━━ EXTRACTED TEXT

# Best way to convert stems from submersed to emersed condition



## Freemann (Mar 19, 2004)

I want to grow a number of soft stem plants to their emersed state, do I always have to keep the plants initially under water and wait for them to grow above? My emersed setup has 10 cm of water to it and it would be difficult to keep the plant initially under water cause of this height. Is there another way to start them like lets say keep them even initially outside the water but really moist?
Freemann


----------



## brad (Jul 10, 2005)

Make sure you have a 'dome' over the plants to trap the humidity. Most of my plants make the transition quite well, while others not so well. My crypts usually lose all but the youngest leaves then come back nicley.


----------



## williamst (Nov 24, 2005)

You could try floating the plants on the water. Depending on which species of plants, some will try to grow emerse shoots, while some will not. 



William S.


----------



## Freemann (Mar 19, 2004)

━━━━
━━ DATA EXCERPT

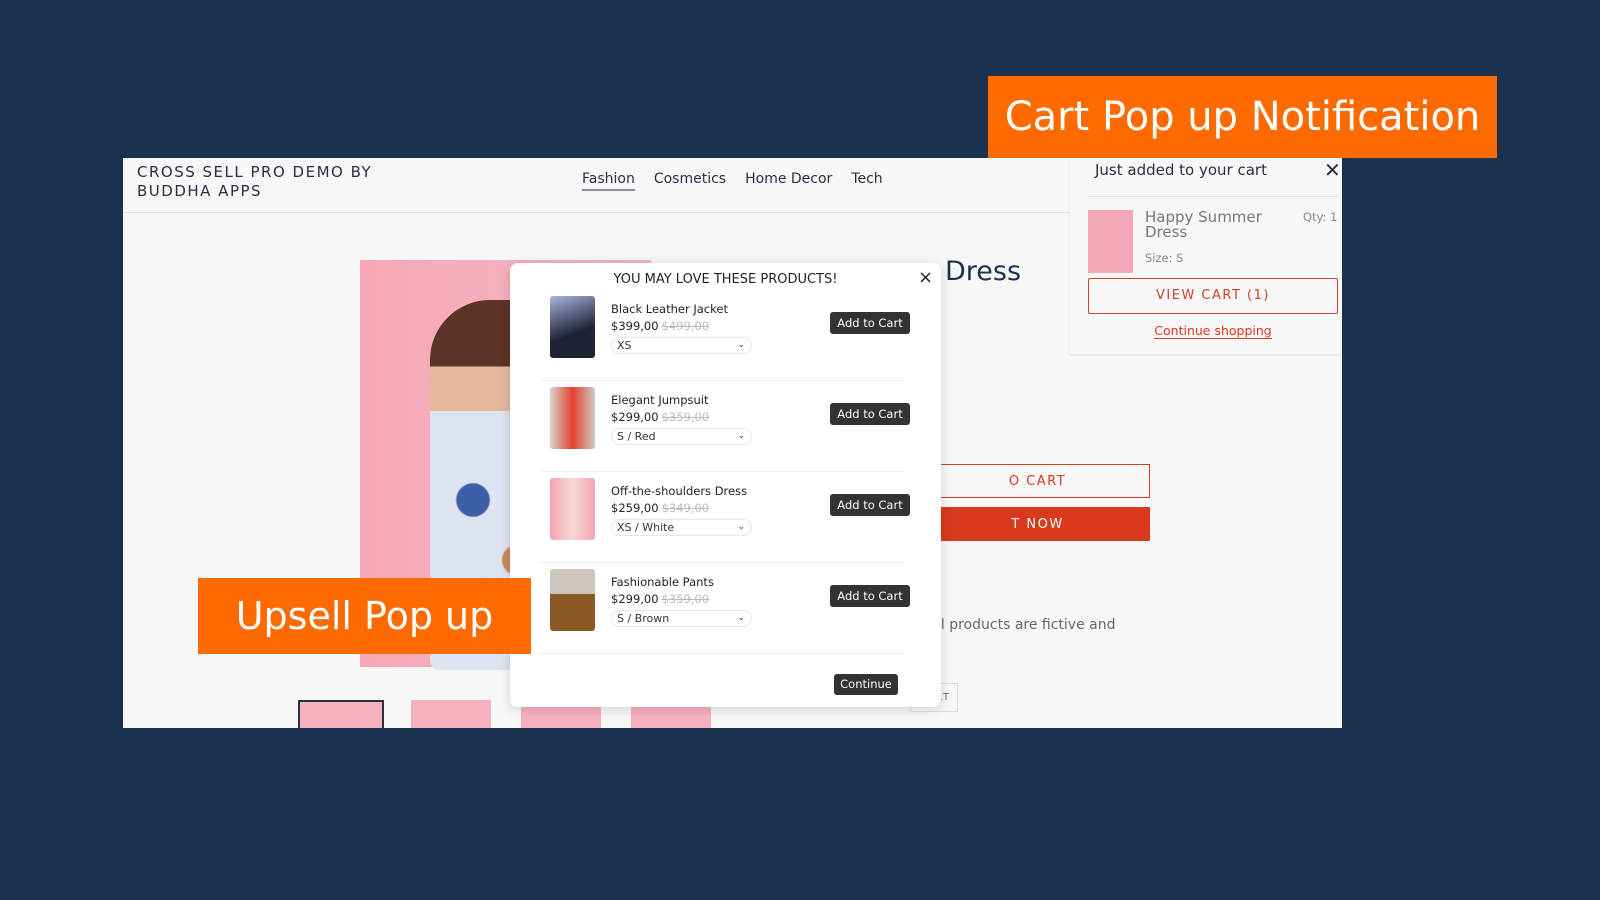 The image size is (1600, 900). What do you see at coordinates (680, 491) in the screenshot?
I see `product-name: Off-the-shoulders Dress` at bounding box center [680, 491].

━━━━

## THE PROBLEM
Using the forum thread on converting stems to emersed growth, mark each statement yes or no and quote the exact words of the thread that decide it: (a) Freemann's emersed setup holds 10 cm of water. (b) brad's crypts lose all their leaves and do not recover. (c) williamst says every species floated on the water will grow emersed shoots.

## RESULT OF THIS EXERCISE
(a) Yes: "My emersed setup has 10 cm of water to it"
(b) No: "My crypts usually lose all but the youngest leaves then come back nicley."
(c) No: "some will try to grow emerse shoots, while some will not."